**Short problem:** Can you lay out the listing lines from the one containing "Click the Booking details title" through the one containing "click(x=296, y=83)" as a numbered list, leaving out any blank lines?

**Record extracts:**
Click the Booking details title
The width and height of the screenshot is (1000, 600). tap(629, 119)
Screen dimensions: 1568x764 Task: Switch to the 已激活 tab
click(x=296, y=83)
...
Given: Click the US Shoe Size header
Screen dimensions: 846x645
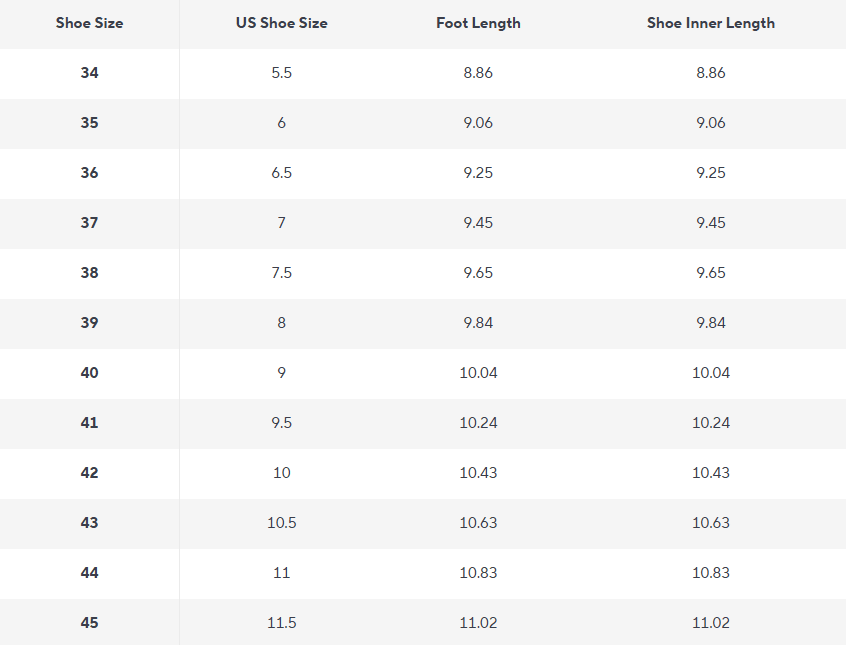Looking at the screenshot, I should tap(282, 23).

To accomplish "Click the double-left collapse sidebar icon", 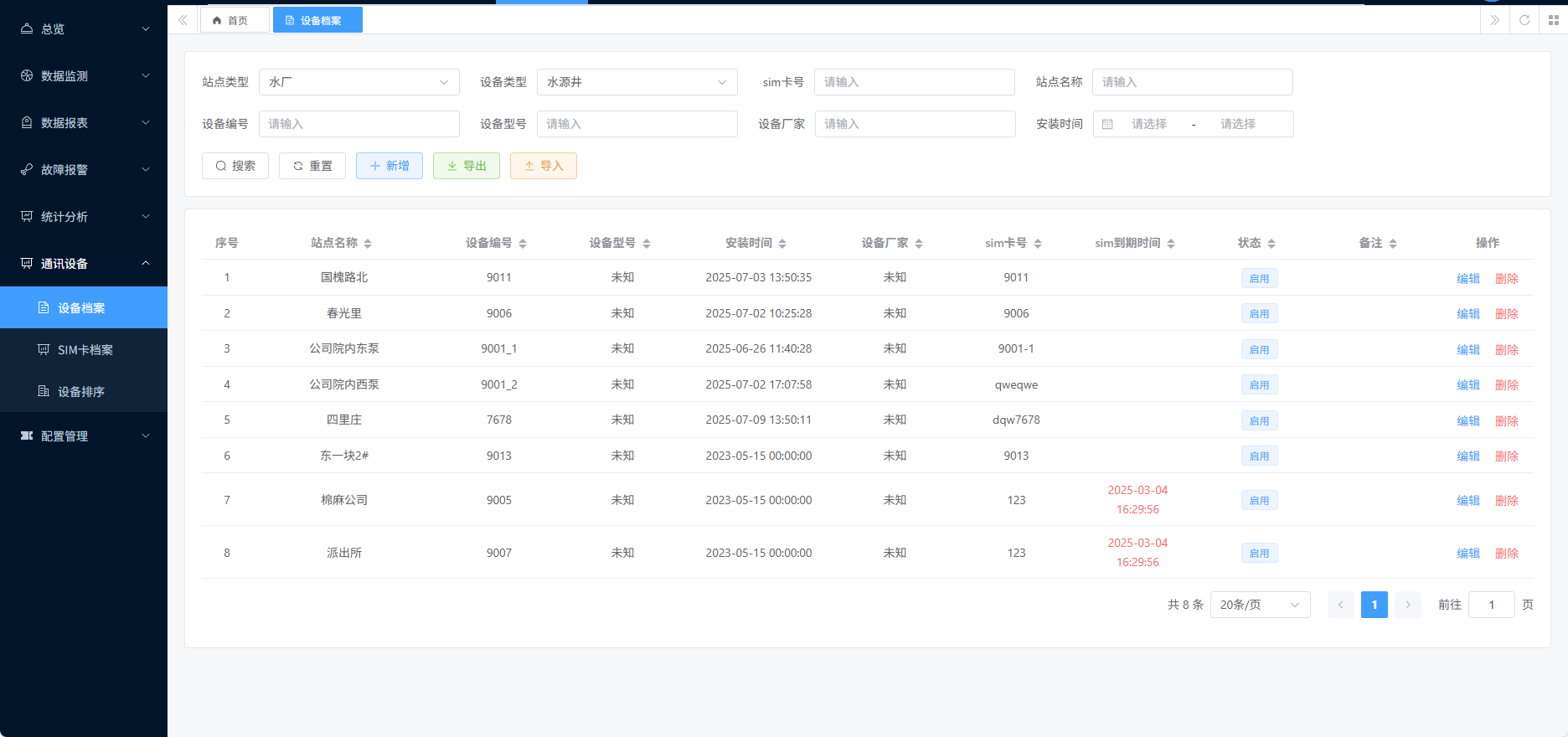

**Complete response:**
1. Click the Booking details title
2. The width and height of the screenshot is (1000, 600). tap(629, 119)
3. Screen dimensions: 1568x764 Task: Switch to the 已激活 tab
4. click(x=296, y=83)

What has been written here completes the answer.